To reduce any bias stemming from the fact that popular publishers receive more views on their videos, irrespective of their quality, we divided the number of views of a video by the number of followers of a publishers’ page and used this value as a normalized view count.

We cast the problem of video popularity prediction as a binary classification task to predict whether the normalized view count of a video would be below or above the median value.


To predict the popularity of a video, we used 18 frames uniformly extracted from the first 6 seconds of a video. We use the deep convolutional neural network ResNet50, pre-trained on the ImageNet dataset, to get a high-level image descriptor for each frame. To obtain a compact vector representation, we trained a two-layer neural network with attention on top of the extracted features. Thanks to this learnable attention mechanism, the model was able to learn which frames from the sequence contribute most to popularity prediction.

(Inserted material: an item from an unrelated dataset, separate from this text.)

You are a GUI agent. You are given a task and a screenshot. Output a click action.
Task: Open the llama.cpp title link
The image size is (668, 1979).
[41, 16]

Videos posted on social media are usually posted with a short text description that can be thought of as a variable length sequence of words. We explored the use of this description in video popularity prediction. We used pre-trained GloVe vectors to represent text as a sequence of meaningful word vectors and trained a bi-directional LSTM network with attention to predict popularity class. Attention mechanism allows for a  learning focus on words that contribute more to the popularity score.


Image and text may contain complementary information about video content. We combined the two domains to improve the results of popularity prediction. To that end, we concatenated two vectors: a video embedding and a headline embedding from separately trained models and trained a two-layer neural network for popularity prediction on top of that.



We evaluated the performance of our methods using classification accuracy, computed simply as a ratio of correctly classified samples on the hold-out test set. As a complementary performance metric, we used Spearman correlation between video probabilities of belonging to a  popular class and their normalized popularity score. This is because one of the goals of the proposed model is to help the creators to make a data-driven decision on which video should be published, based on its predicted popularity.


Method Accuracy [%] Spearman correlation
Video frames 68.87 0.526
Headline 68.70 0.525
Multimodal 72.72 0.607

The results of different modalities


Interestingly, almost equal popularity prediction results can be obtained using either video frames or headline features. Combining both modalities leads to a noticeable improvement of up to 17% for Spearman coefficient and 4 p.p. for accuracy.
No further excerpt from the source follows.